1. Story…stories are everywhere; we all know that they’re a good idea, we know they’re the secret to winning hearts and minds and that without them we can kiss goodbye to any real behavior change. Let’s take that as a given. What I desperately wanted to know, and the nut I failed to crack today but hope to muse over further in the next few months, was how do we use stories and, most importantly, how do we know they’re effective in making changes? This is really a question of how do we apply them to instigate change, not why should we use them, or whether they are valid. Speaking with James from Patient Opinion at lunchtime he has a good argument, and some great examples, for how their work is making change – but it needs to be genuinely embedded throughout services and I believe that we’re in danger of seeking out a magic fairy story wand here and hoping if we wave it the change will follow once people understand why it is important. I need more reassurance and I need evidence, preferably including cost-benefits work, to be able to really defend the use of stories as a tool for change. I’m not sure I made this point clear enough when discussing it earlier and I’m not sure I’ve made it clearly enough here but this will definitely be something I return to once everything has settled in my mind a little more.
2) Who are we there for? The conference sought to look at the experience of patients and carers and also included perspectives from staff and people who provide support and are interested in doing that better. These are all very different groups of people – although of course they’re not mutually exclusive. I was quite struck today at the different approaches required for each of these groups, something that has not necessarily hit home as obviously for me on previous occasions.

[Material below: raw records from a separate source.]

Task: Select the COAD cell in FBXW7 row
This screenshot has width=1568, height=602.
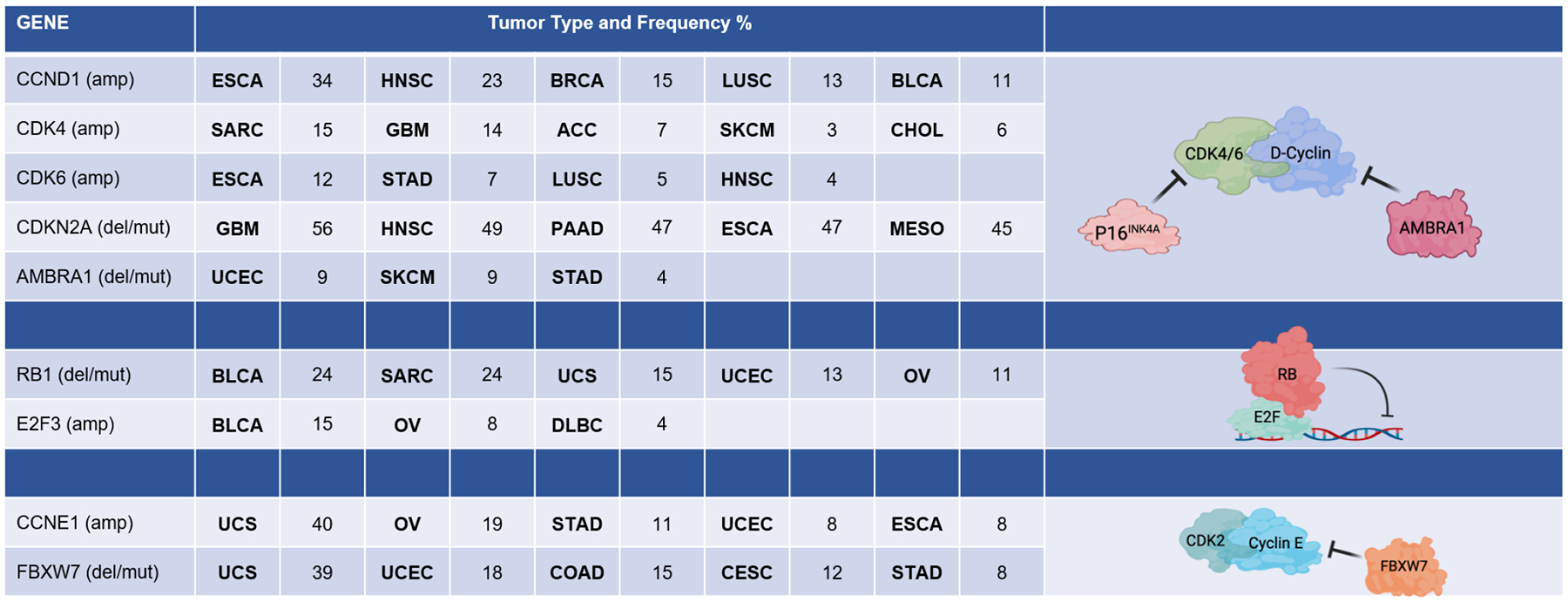Action: [x=577, y=572]
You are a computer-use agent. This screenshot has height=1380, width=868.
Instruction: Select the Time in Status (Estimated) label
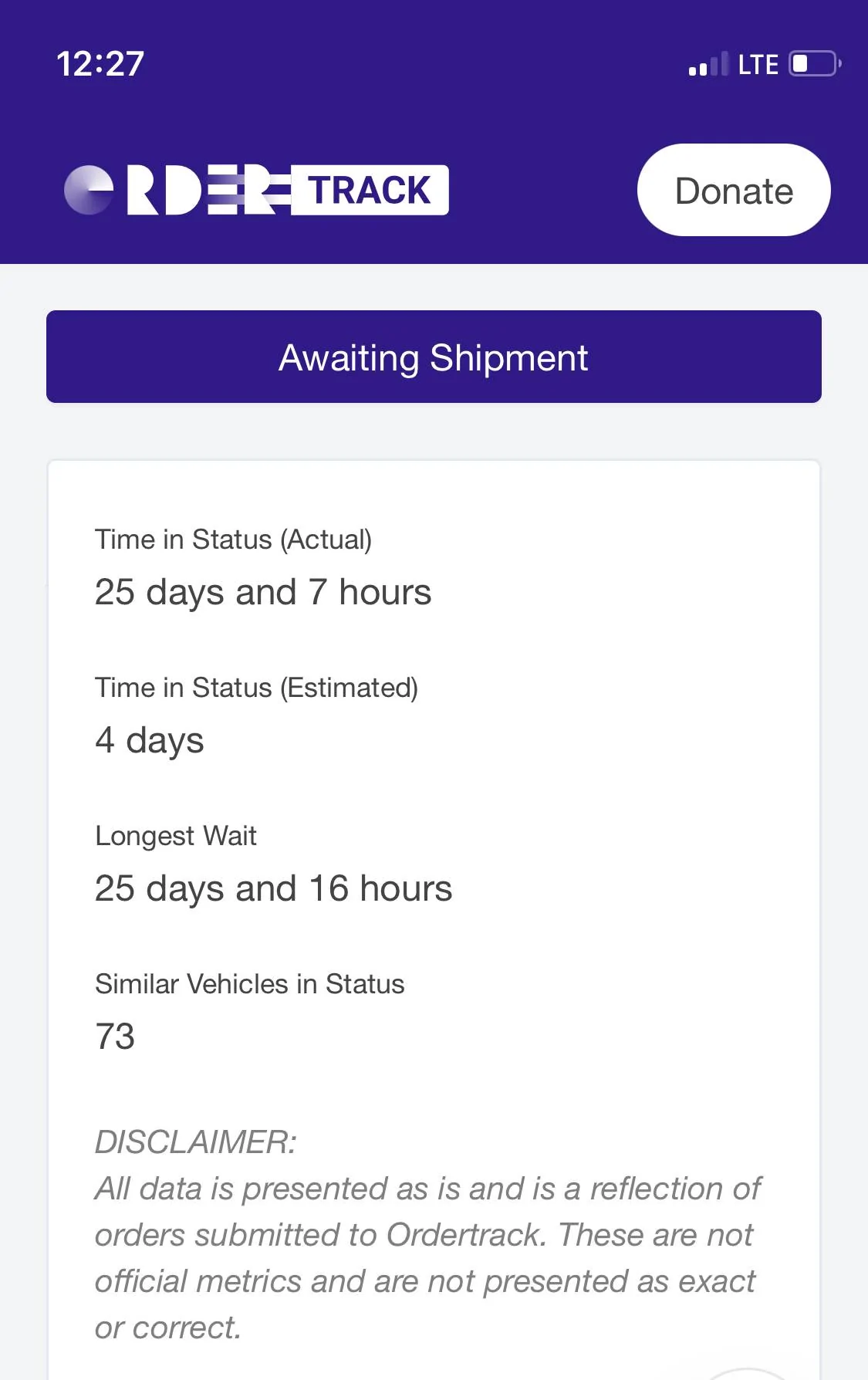256,688
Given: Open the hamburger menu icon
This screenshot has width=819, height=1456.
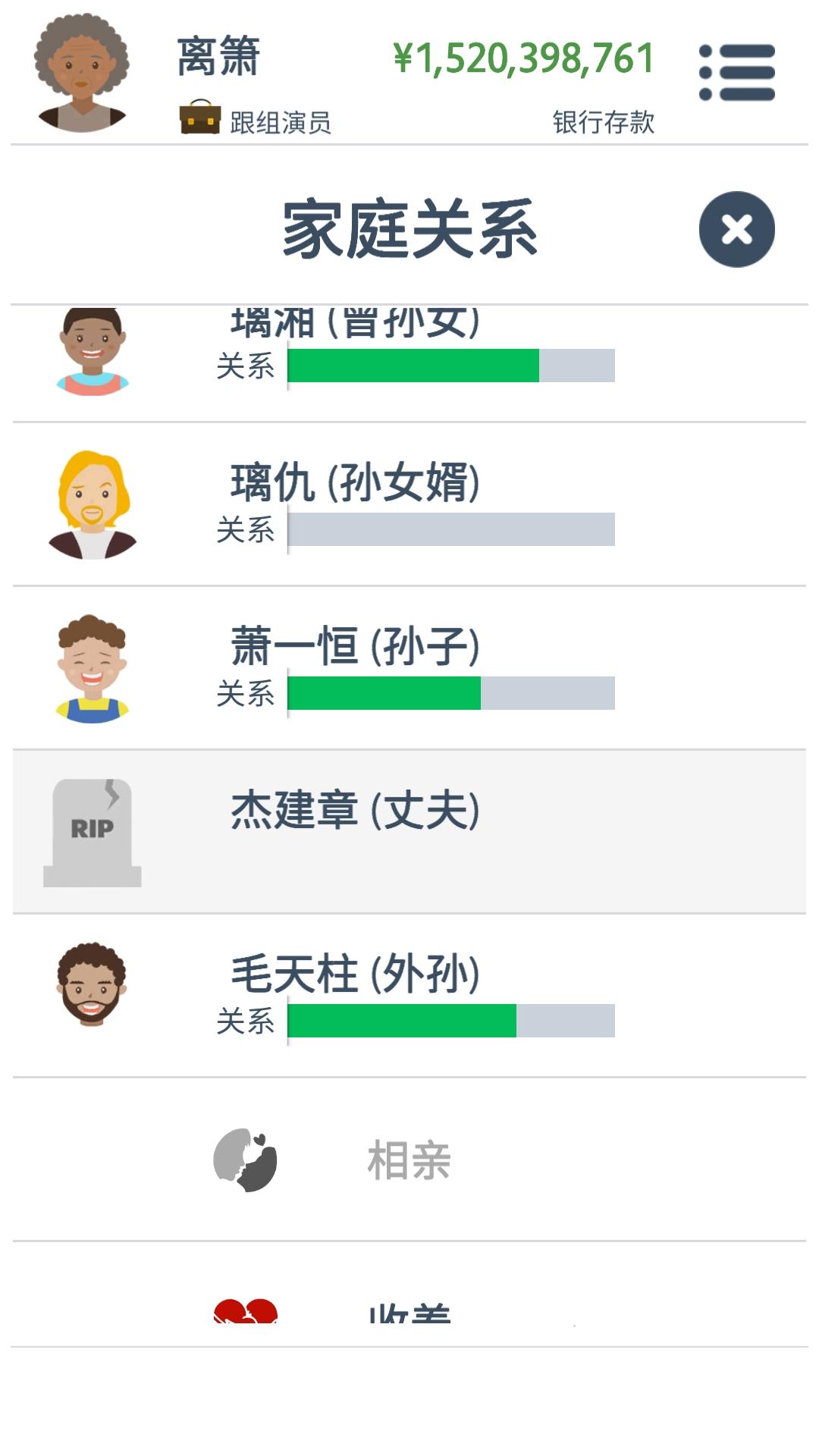Looking at the screenshot, I should (x=737, y=73).
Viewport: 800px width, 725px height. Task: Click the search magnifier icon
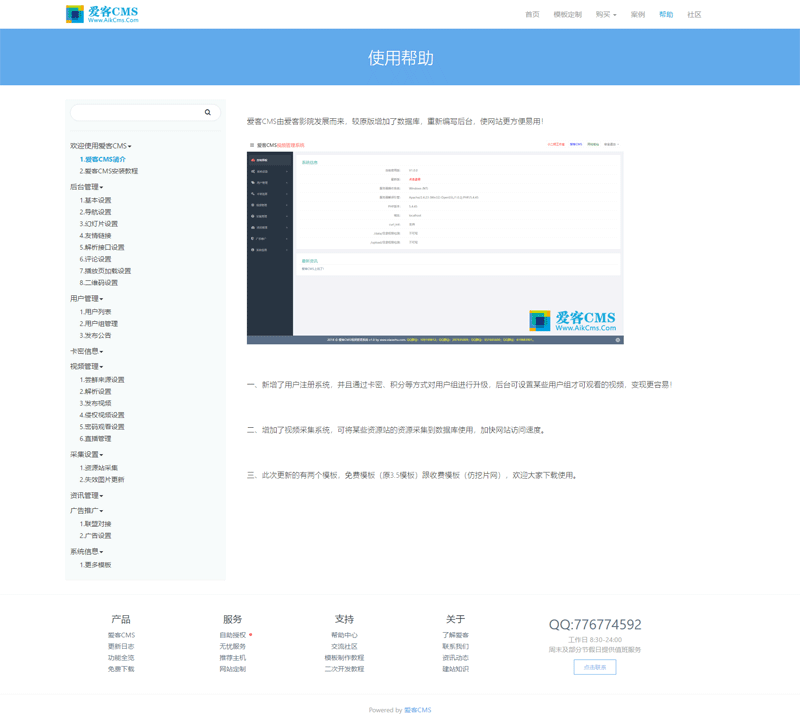[207, 112]
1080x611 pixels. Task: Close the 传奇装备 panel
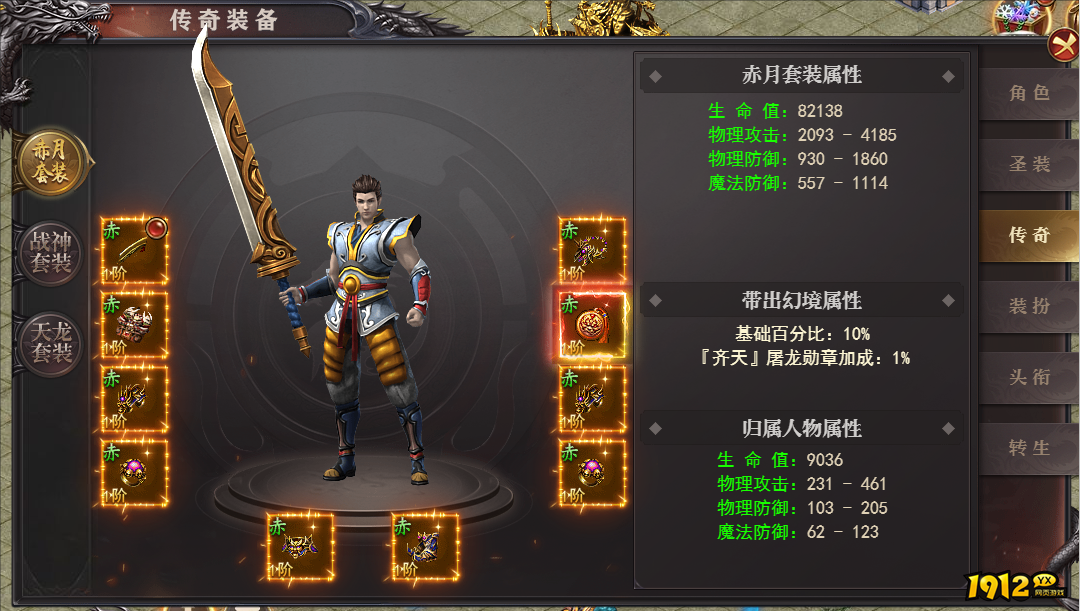point(1063,47)
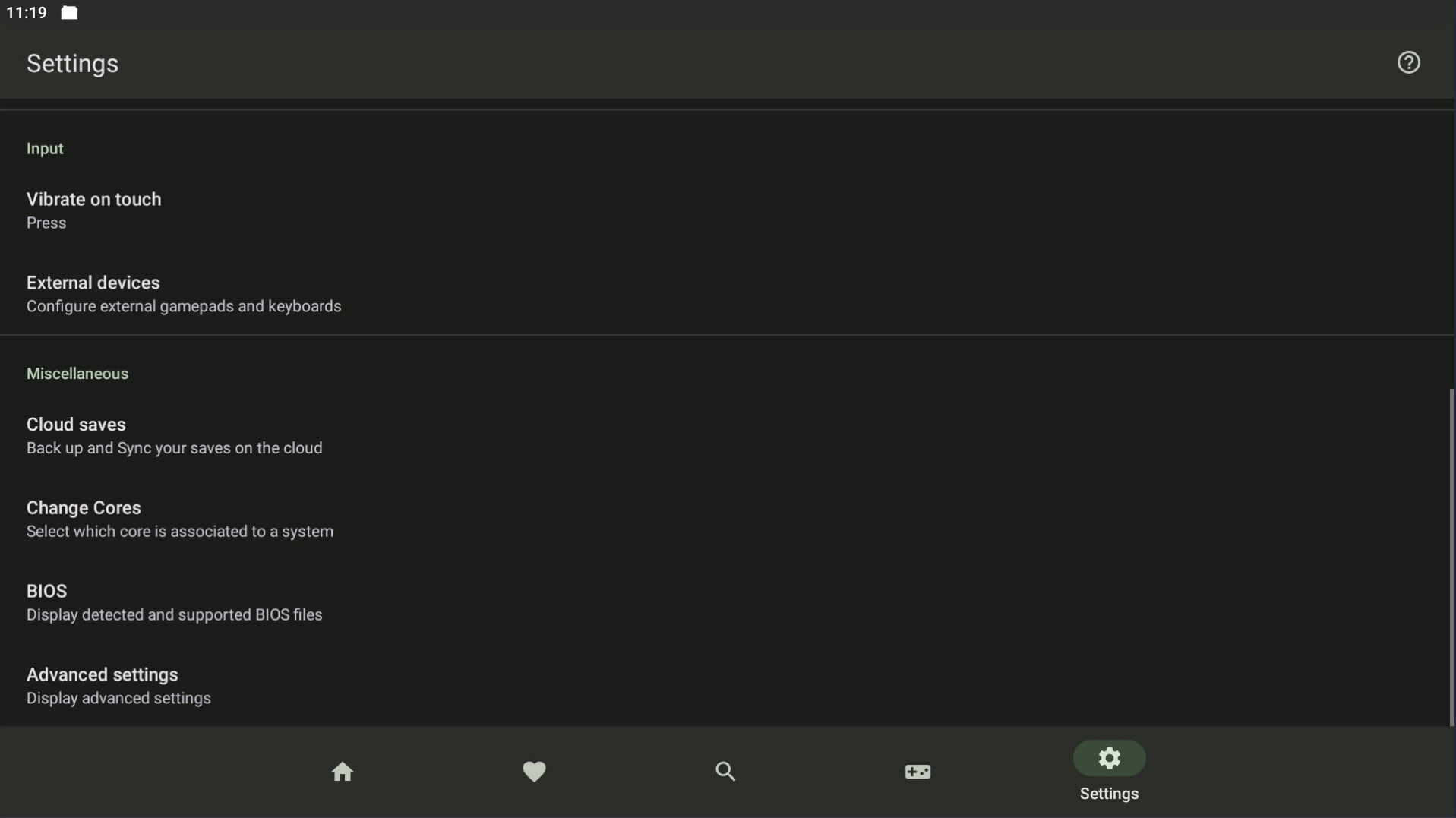The width and height of the screenshot is (1456, 818).
Task: Select the Settings gear icon
Action: [x=1109, y=758]
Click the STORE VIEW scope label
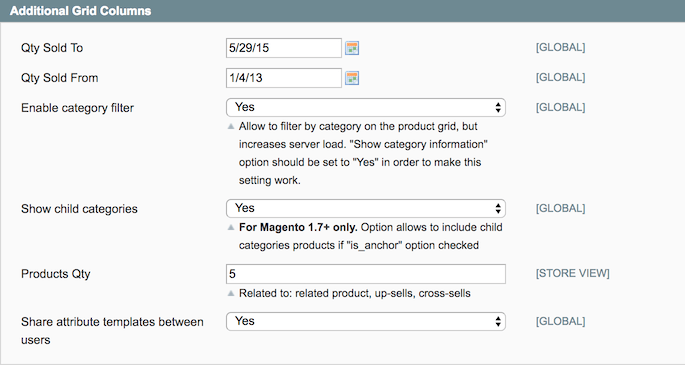 (x=573, y=273)
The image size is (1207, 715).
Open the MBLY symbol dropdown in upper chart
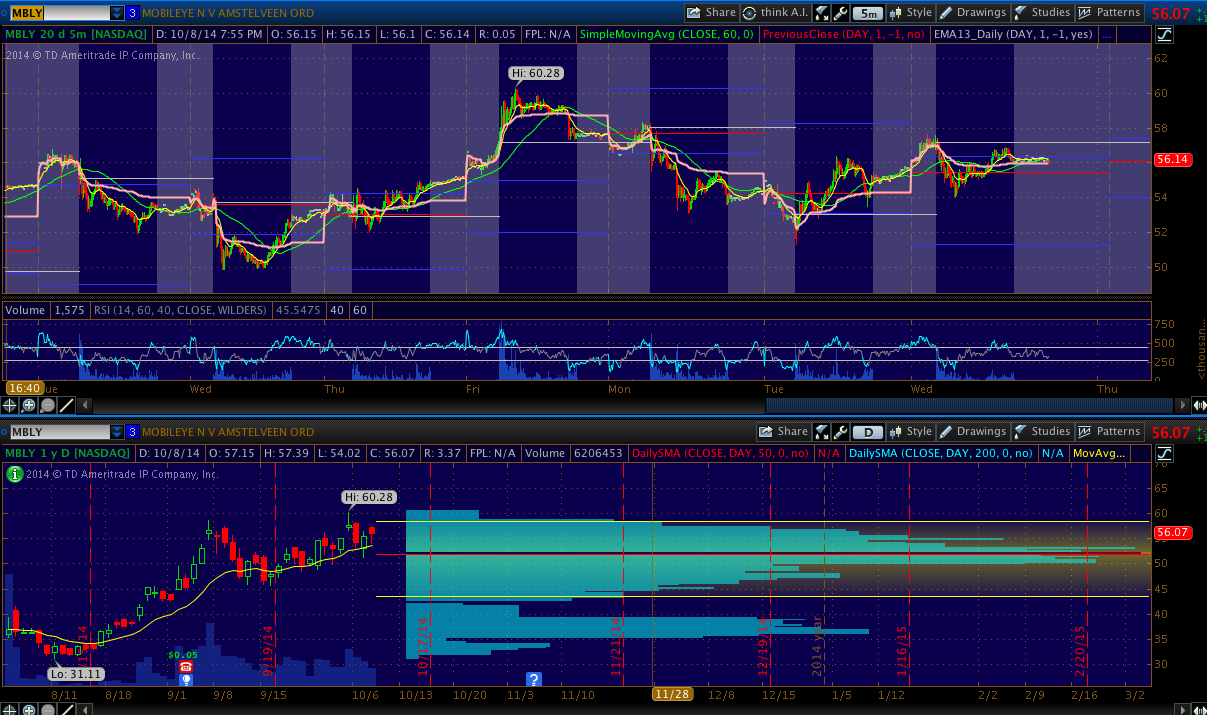pos(117,13)
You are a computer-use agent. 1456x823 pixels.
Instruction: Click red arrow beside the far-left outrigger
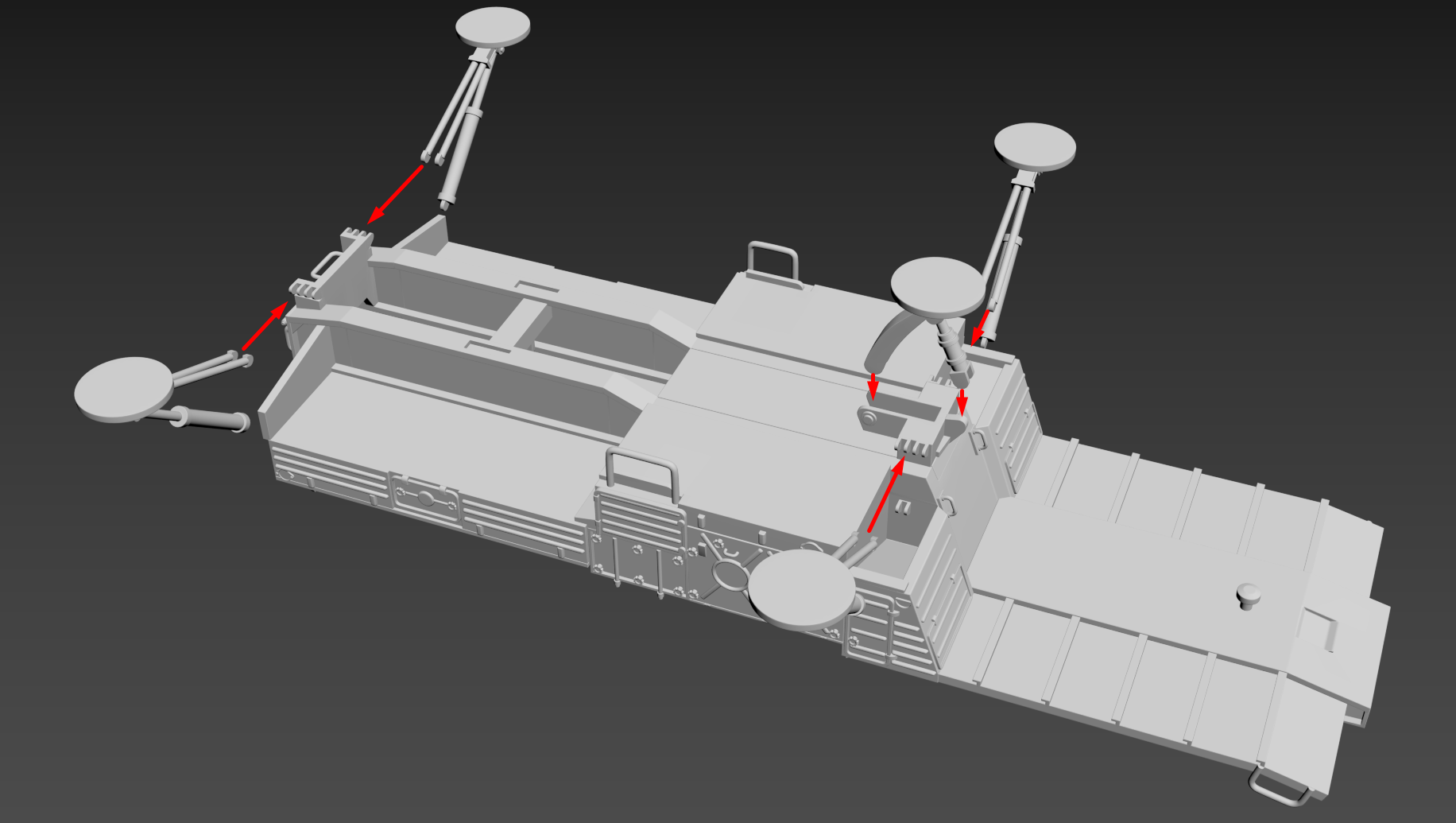pos(264,327)
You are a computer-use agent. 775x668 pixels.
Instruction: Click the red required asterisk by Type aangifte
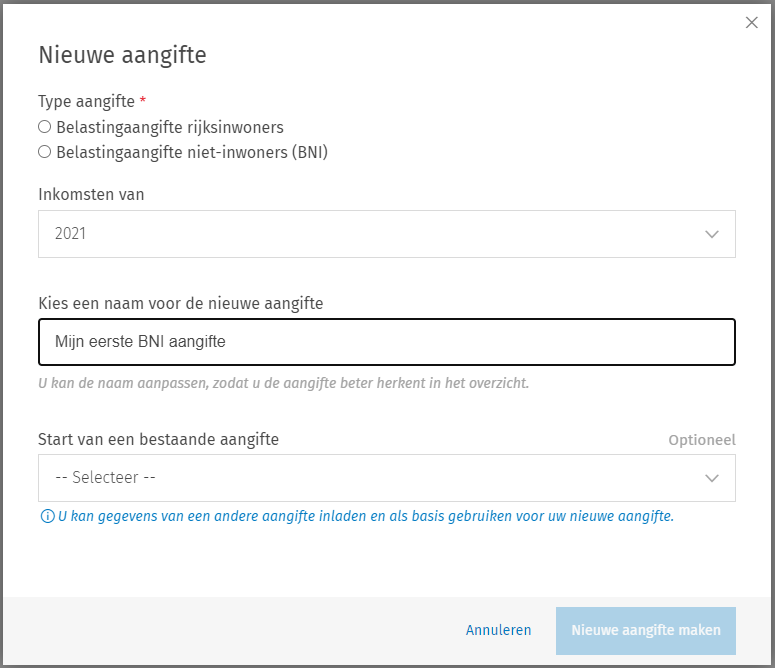[143, 102]
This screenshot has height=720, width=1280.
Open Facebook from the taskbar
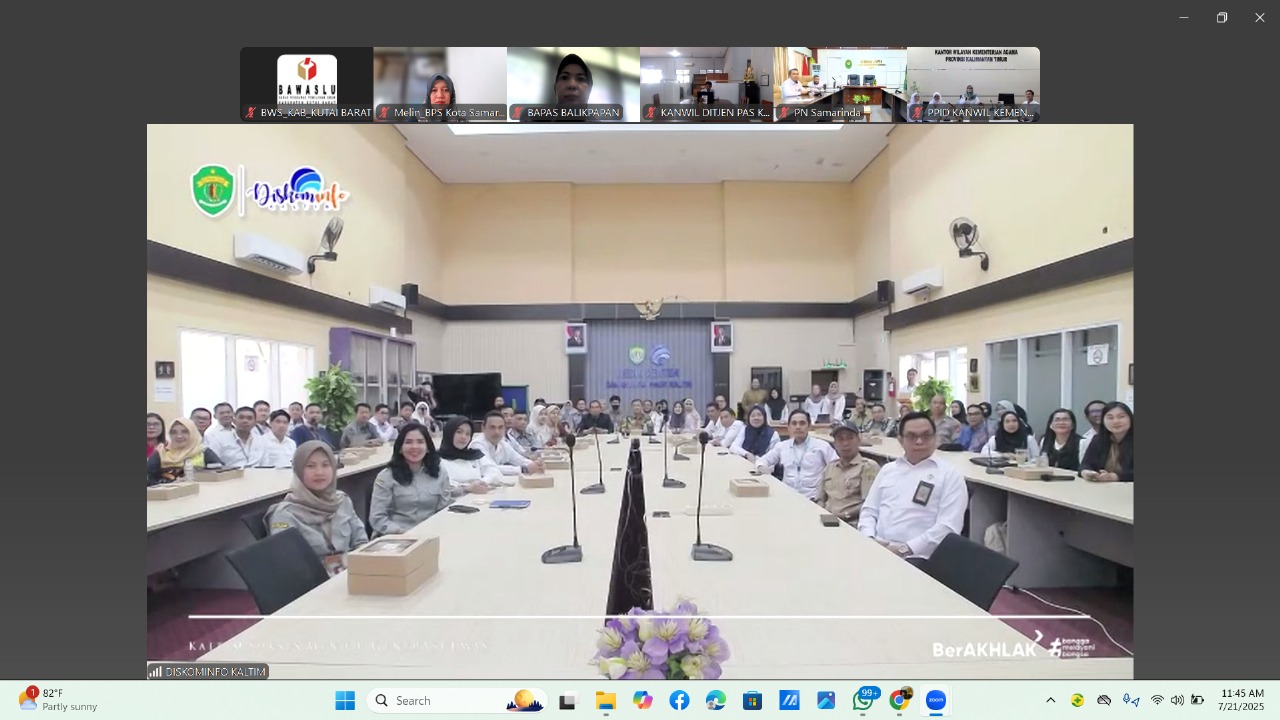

3) So what? No really, so what? Patient Opinion have done a brilliant job in pulling this off, big shout out to Jonty who did a lot of the work, we’ve all had a nice day…but what will change? This is really a question – definitely not something I have a crystal clear answer to just yet. The day ended with each of us writing a promise to ourselves that will land back on our doormats in a month or so and hold us to account. There are conversations happening about moving this on; to some extent I was a little frustrated at myself today – I am the converted here, I buy it, I really do – preaching to the converted isn’t going to get us anywhere, so if anyone else is interested in joining a conversation about what we do about this then please shout. I will make sure I move this on…somehow!
I had a really fabulous day. Massive thank you to @patientopinion and @jauntyhall for all their work – I suspect few people really understand what goes into organising something like that, with the possible exception of @laurenivory 😉 I also had the opportunity to meet lots of people in real life, some for the first time and really hope that between us we can go out there, back into the real world and change things. Consider this a very unreflective, unconsidered call to arms!